Groß und Klein packen in Berlin im Urban Farming Garten an.

Knapp vier Milliarden Menschen wohnen mittlerweile in Städten, mehr als die Hälfte der Erdbevölkerung. Ein Trend, der sich in den kommenden Jahrzehnten fortsetzen wird. Spätestens bis 2050 werden, prognostizieren Demografen, zwei von drei Menschen in urbanen Ballungsgebieten siedeln. Die Anziehungskraft, die Metropolen ausüben, stellt die Weltgesellschaft vor eine große Herausforderung: Wie kann die prägende Daseinsform des 21. Jahrhunderts zum Gewinn für alle werden?

Das Stadtmacher-Programm, initiiert und gefördert von der Robert Bosch Stiftung und kuratiert und durchgeführt von Constellations International, entwickelt Szenarien – mittels eines deutsch-chinesischen Netzwerks aus Wissenschaftlern, Architekten, Kreativen, Entrepreneuren und gesellschaftlich Engagierten. Auf der Auftaktkonferenz zum Programm in Berlin im Herbst 2016 wurden von den Kuratoren drei Themen gesetzt, die als "blinde Flecken" im Austausch zu nachhaltiger Stadtentwicklung zwischen China und Deutschland identifiziert worden waren: Die Zukunft des Wohnens. Urbane Landwirtschaft. Kulturelles Gedächtnis.
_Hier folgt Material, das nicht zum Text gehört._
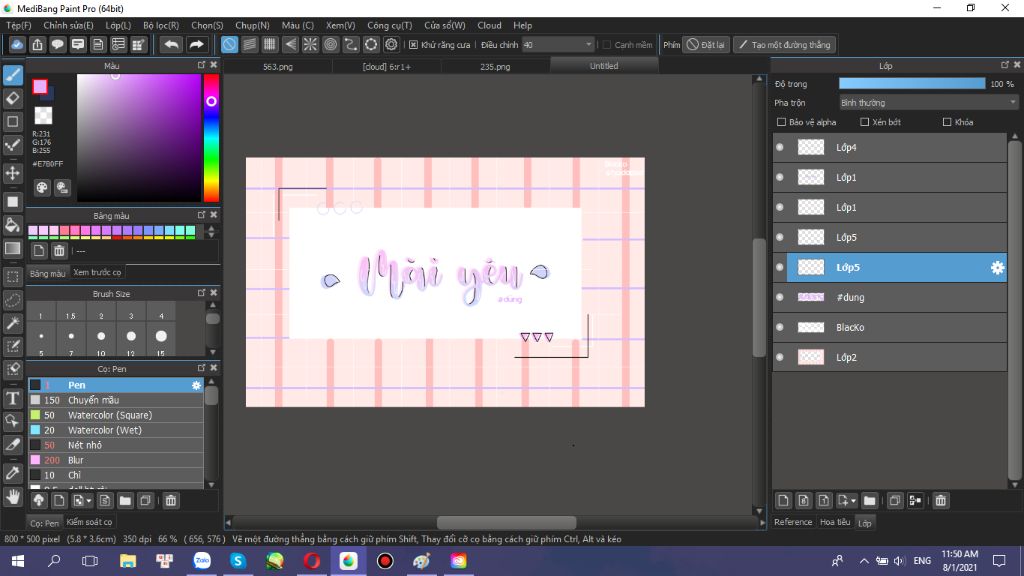
Task: Hide the BlacKo layer visibility dot
Action: 780,327

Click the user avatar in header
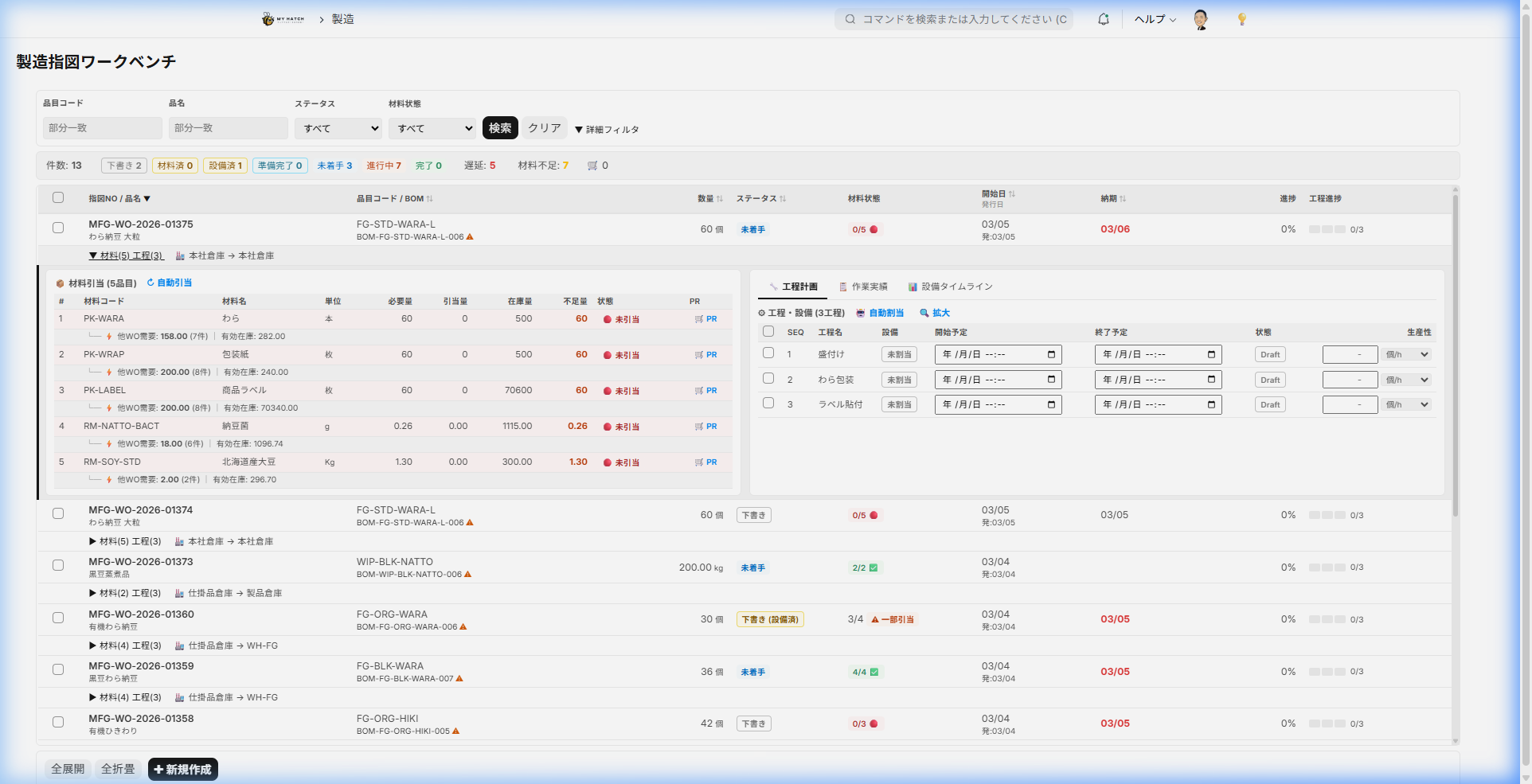coord(1201,19)
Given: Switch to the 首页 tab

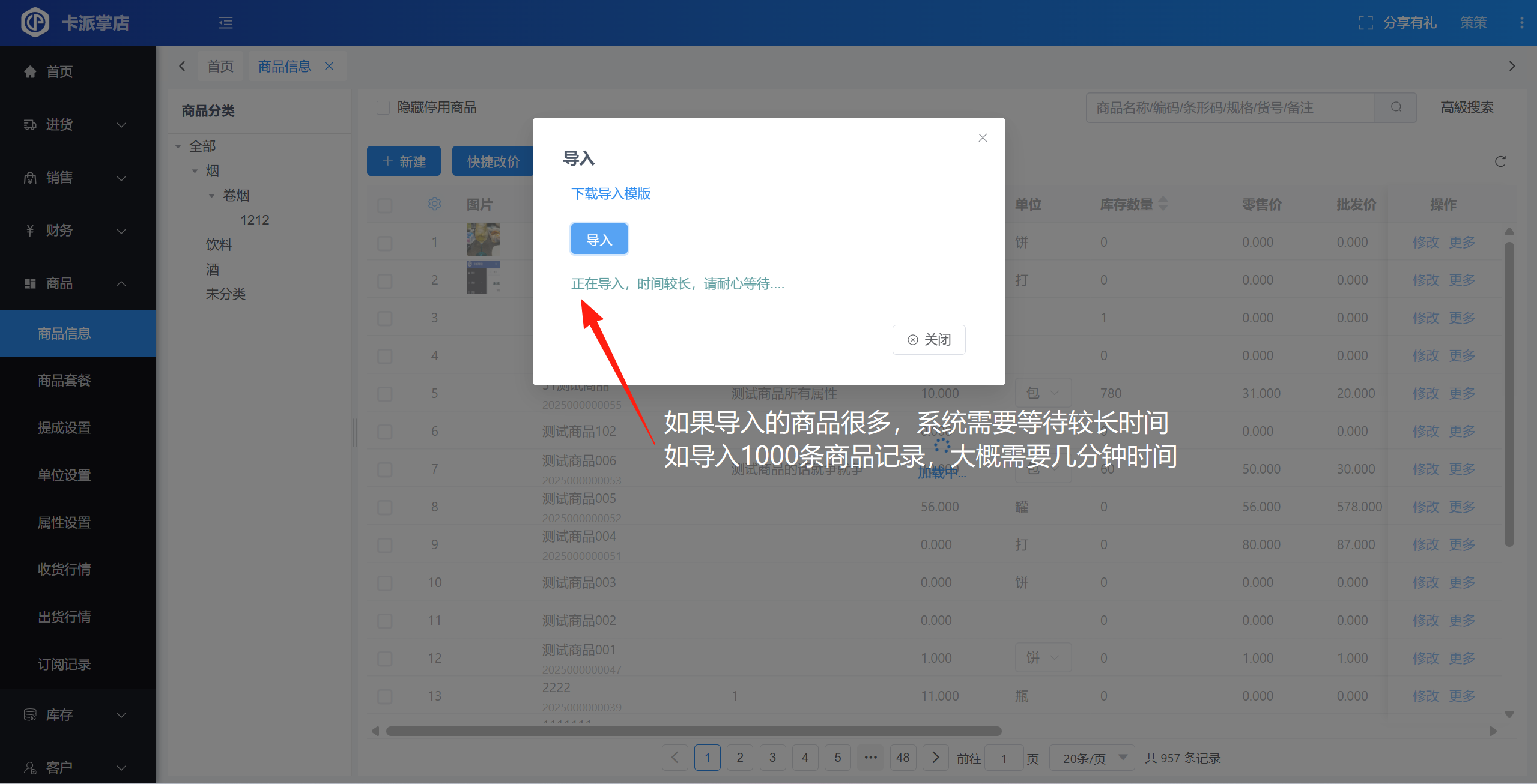Looking at the screenshot, I should (220, 66).
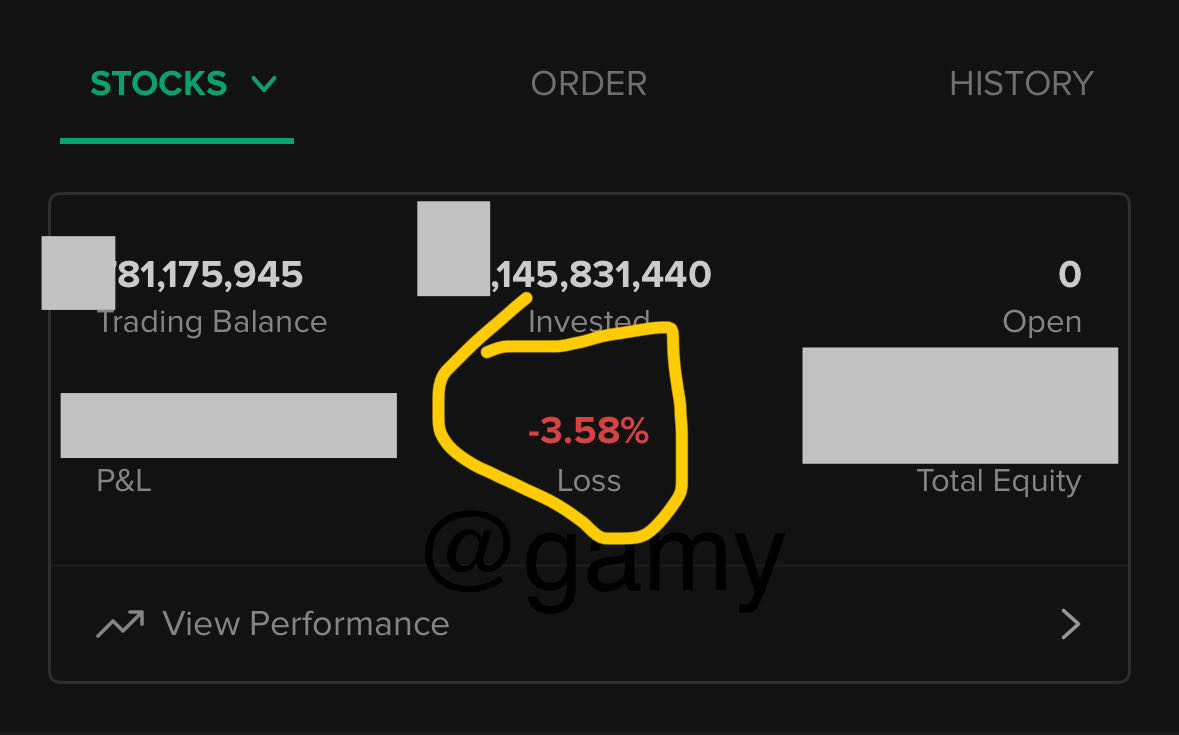
Task: Open the HISTORY tab
Action: [x=1021, y=84]
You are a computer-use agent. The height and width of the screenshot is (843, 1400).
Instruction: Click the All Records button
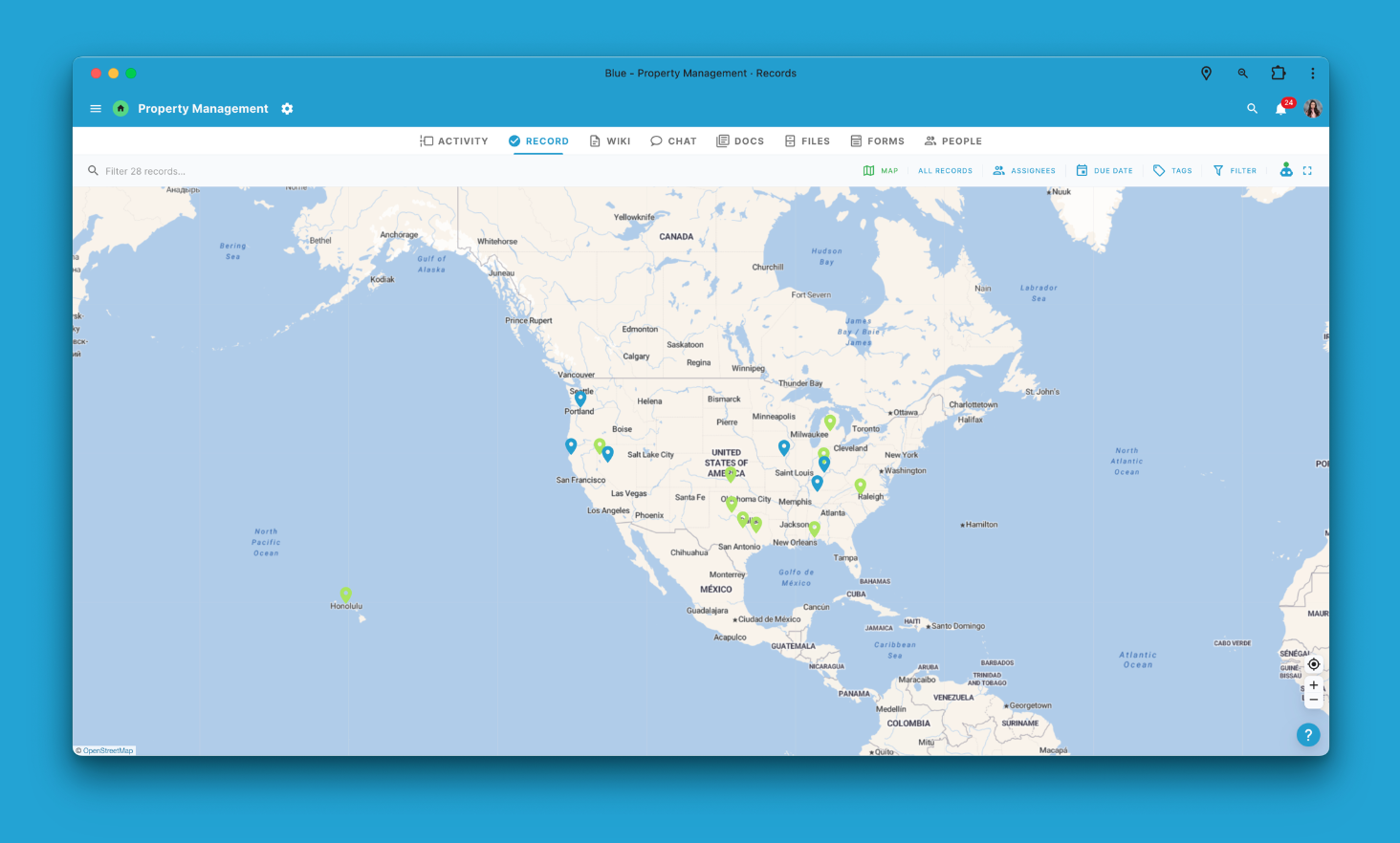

Der Ambition des Programms "From Dialogue to Action" und dem Programmnamen getreu, bot die Stadtmacher-Plattform diesen drei Teams die Möglichkeit der Weiterentwicklung ihrer Ideen. Mit diversen methodischen Werkzeugen – von Stakeholder-Workshops, Social Media-Surveys und Interviews, Archivarbeit bis "oral history" sowie konkreter Praxis-Aktivität arbeiteten die drei Teams sieben Monate lang in beiden Ländern. Ende April haben die Macher Einblicke geliefert, auf Veranstaltungen im Rahmen der Asien-Pazifik-Wochen 2018 und auf der Plattform des AEDES Network Campus.

„Future of Living“

Wie sehen Wohnräume für den Stadtbürger der Zukunft aus, fragen die Mitglieder des Teams „Future of Living“. Ihr Masterplan für das ideale Habitat: ein Arrangement, das Privatwohnungen sowie Gemeinschaftsareale - von Familien-Refugien über Sport- und Kulturstätten - unter einem Dach versammelt. Die drei Fachleute Erhard An-He Kinzelbach, Architekt und Gründer von Knowspace in Berlin, Dr. Iris Belle, Assistant Professor für Stadtplanung und Architektur an der Tongji Universität in Shanghai und Binke Lenhardt, Mitgründerin des Architektenbüros Crossboundaries in Beijing, haben prototypische Projekte in Berlin und Hamburg, Shanghai und Beijing untersucht, die diese Utopie eines miteinander geteilten Lebensumfelds schon jetzt verwirklichen. Ein Konzept, von dem sämtliche Bewohner profitieren, sagt Iris Belle. Das neu gewonnene Nachbarschaftsgefühl schützt vor Einsamkeit und Anonymität. Die Gruppendynamik schafft Synergie-Effekte, indem jeder Bewohner seine Talente zur Geltung bringen kann, der eine bei Hausreparaturen, der andere bei der Gartenpflege. Und nicht zuletzt senkt Shared Living die Kosten für Ressourcen, ob Strom oder Wasser. Lauter Vorzüge, die Wohn-Projekten in beiden Ländern zugutekommen. Unterschiedliche gesellschaftliche Rahmenbedingungen bestimmen dagegen die Projektentwicklung. In Deutschland sei das Kollektiv die treibende Kraft, im Sinne eines Bottom-Up-Prozesses, erklärt Iris Belle. Wohingegen in China – ein Land in dem Gesellschaft und Staat anders interagieren – die Investoren und Behörden der Motor sind, und Wohn-Projekte nach dem Prinzip des Top-Down-Prozesses geplant werden. Weniger als kulturelle Eigenheiten, sind es hier vor allem systembedingte Voraussetzungen, denen Initiativen und Baugruppen Rechnung tragen müssen.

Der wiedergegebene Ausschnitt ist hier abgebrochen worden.